Buying fuel-efficient vehicles.
Using GPS systems to send technicians to the closest client.
Increasing use of remote diagnostics.
Integrating more reliable products that require less service.
Educating drivers about maintaining vehicles, including tire pressure and oil change intervals.
"We had a company-wide effort that included fewer miles driven, sound energy management, new manufacturing technologies, and more efficient heating and cooling equipment," Rossi said, adding that these types of efforts are easy to implement and require little up-front investment, but result in major long-term savings.
Right-Sizing Vehicles Saves Fuel and Increases Mileage
So far, the right-size program has delivered the biggest impact, according to Rossi. At the end of 2005, the fleet team looked at the vehicles each driver used to determine if they were the right size for the need. They discovered that many technicians who didn't need the storage capacity of a passenger van — which got 19 miles per gallon — could move to a sedan getting 25 mpg.
In addition, certain cargo van drivers were switched to passenger vans, resulting in a miles-per-gallon increase of 15-19 gallons. In the first year of this initiative, 5 percent of drivers were moved to smaller vehicles.
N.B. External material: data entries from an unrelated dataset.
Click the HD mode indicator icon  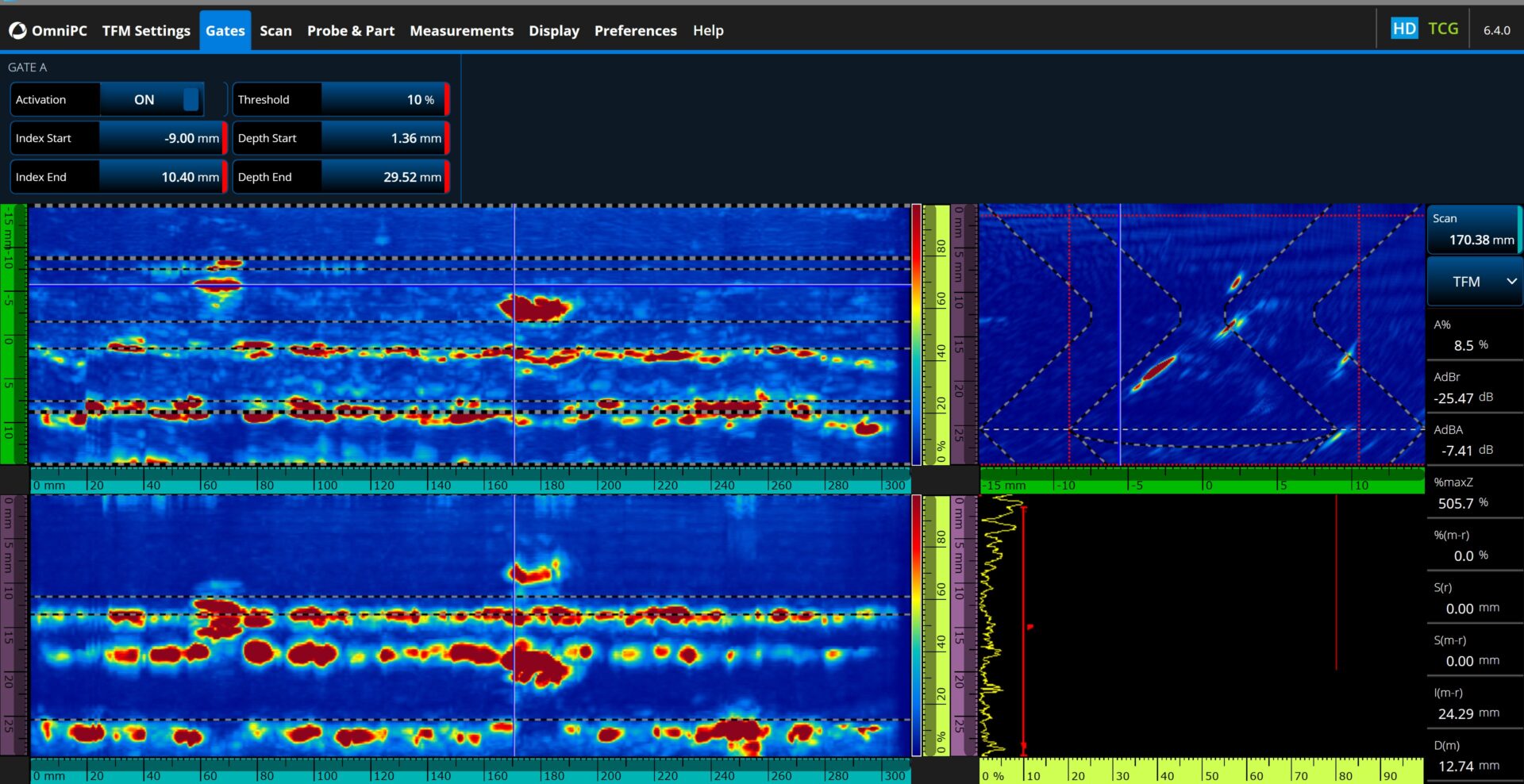[x=1403, y=29]
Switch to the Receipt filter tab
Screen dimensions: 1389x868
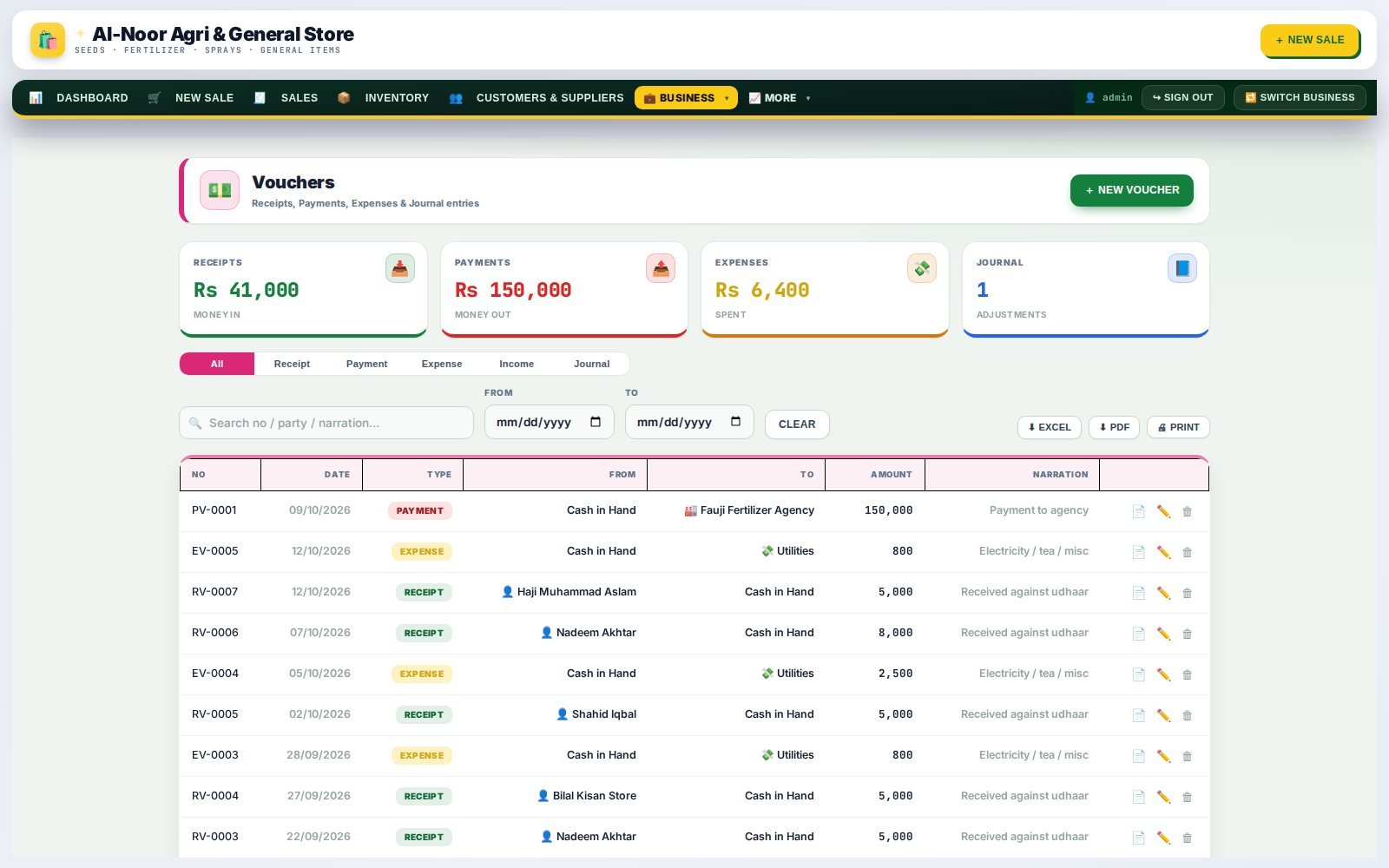tap(292, 364)
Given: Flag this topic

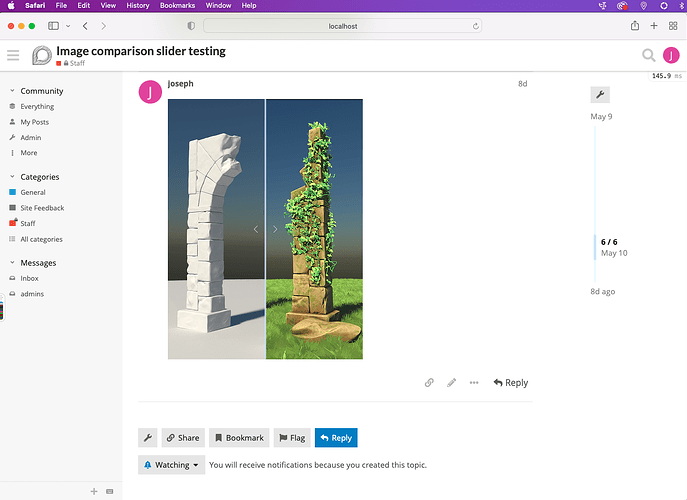Looking at the screenshot, I should (x=292, y=438).
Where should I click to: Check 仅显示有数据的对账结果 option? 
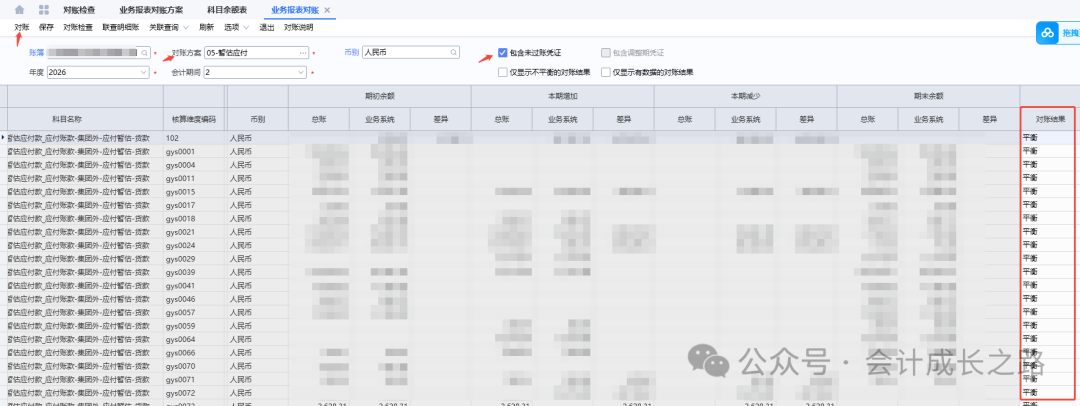[606, 72]
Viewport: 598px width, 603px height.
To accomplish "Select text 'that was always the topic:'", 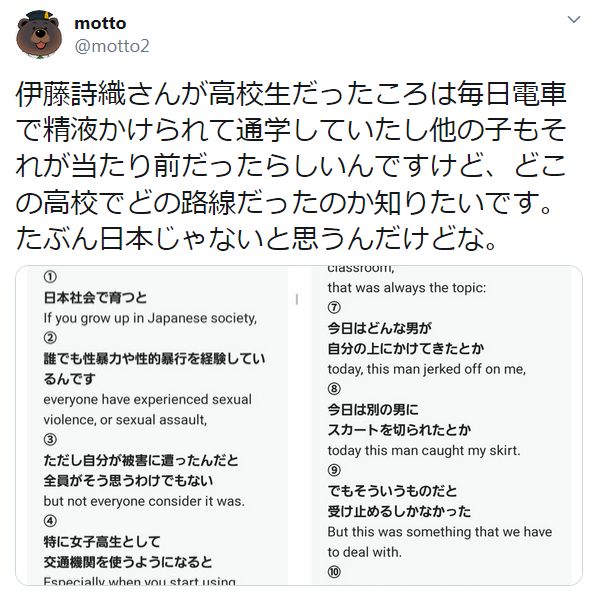I will [407, 288].
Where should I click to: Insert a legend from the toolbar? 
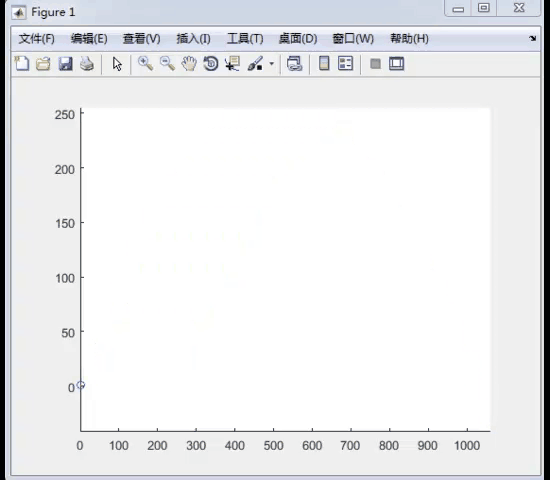(346, 64)
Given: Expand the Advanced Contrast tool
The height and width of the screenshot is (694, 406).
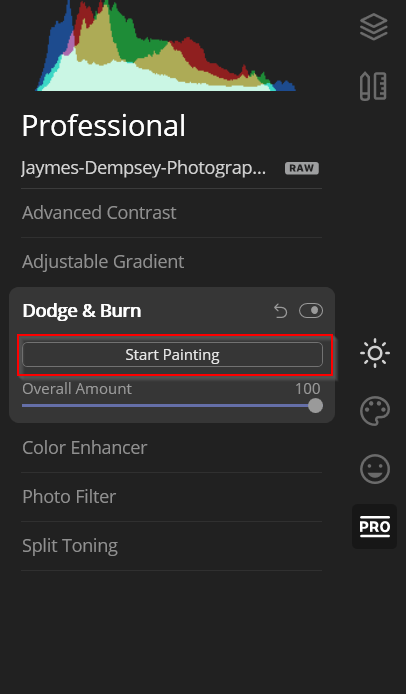Looking at the screenshot, I should click(99, 212).
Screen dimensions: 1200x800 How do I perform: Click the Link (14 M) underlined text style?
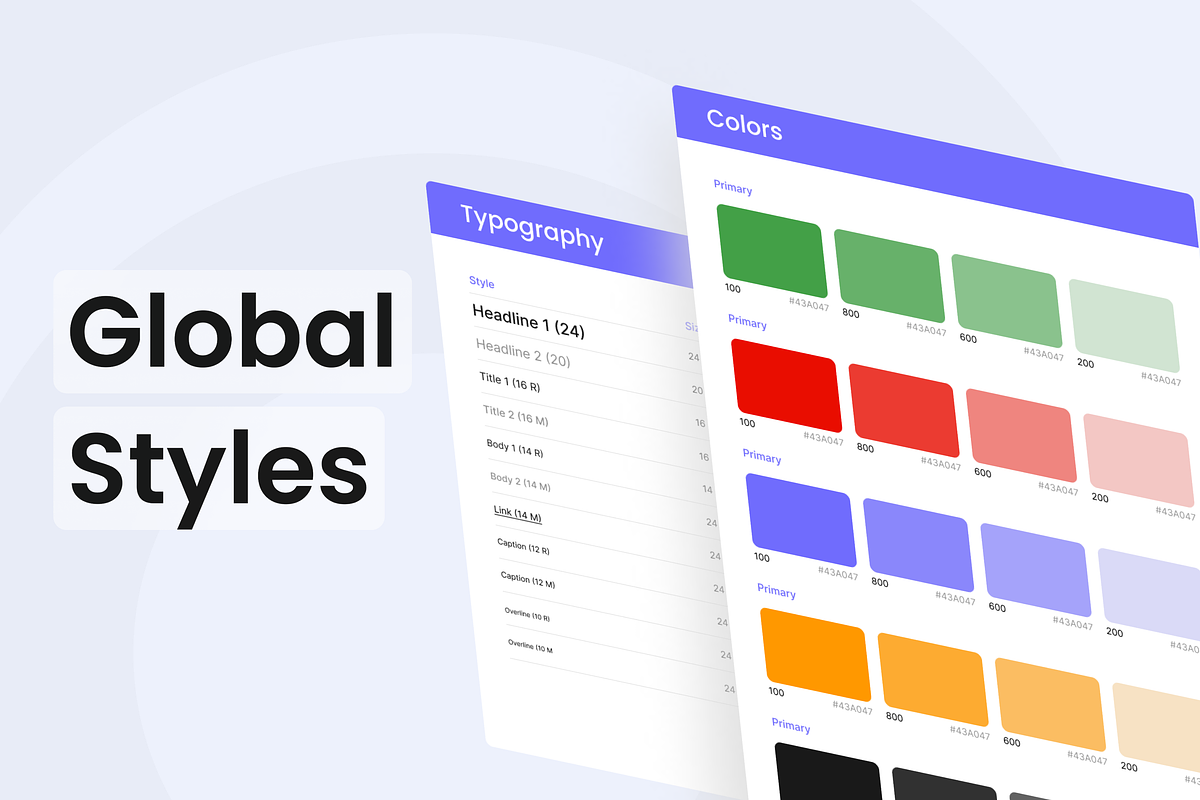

Xerox even recently put 150 Toyota Prius vehicles into service in the U.S. to maximize fuel efficiency for technicians who drive primarily in urban settings. Now, techs can achieve up to 45 mpg in the Prius. The company then invested in E-85-compliant vehicles, even though the fleet won't see much benefit right away from the vehicles due to limited infrastructure. Currently, 75 percent of Xerox's U.S. fleet is E-85 capable.
"When ethanol becomes more widely available, we want to have the vehicles in place to take advantage of it," Rossi said.
Once drivers were in suitable vehicles, Rossi examined mileage by auditing technician mileage reports, which led to greater driver awareness of where they were driving and the mileage numbers they turned in.
Rossi recently implemented a global positioning system (GPS) that will pair call locations with the nearest technicians, a step Rossi calls "smarter call management."
"If we know where our people are, we can make smarter decisions," Rossi explained. "That will have a huge impact on our gas and mileage. If we can reduce business travel miles from 5 to 7 percent, that's huge."
Xerox plans to migrate to the new, automatic system by the end of 2008 or early 2009. The new system will replace the existing legacy system for customer service calls and technician assignments.
Xerox Sets New GHG Reduction Goal
With its original target now met, the new Xerox goal will drive performance for the next stage of its GHG reduction program and spur additional GHG innovation. The company aims to reduce emissions by 25 percent by 2012 from the 2002 baseline year.
Xerox believes its existing energy-saving initiatives offer opportunity for further GHG reduction, making it possible to reach its new 2012 goal.
One initiative involved technicians driving less. The 15,000 employees responsible for technical support of Xerox products at customers' workplaces are driving less because of increased reliability of digital systems, such as multifunction products, as well as remotely diagnosing technical issues.
In the United States alone, technical service engineers drove 34 million fewer miles in 2006 than in 2002, resulting in a reduction of 26,000 metric tons of GHG. It would take more than 666,000 tree seedlings growing for 10 years to store the carbon from these GHG emissions.
Looking toward the future, Rossi hopes to see a technological breakthrough in U.S. models.
"We need a cost-effective hybrid where we can get another four or five miles per gallon," he said.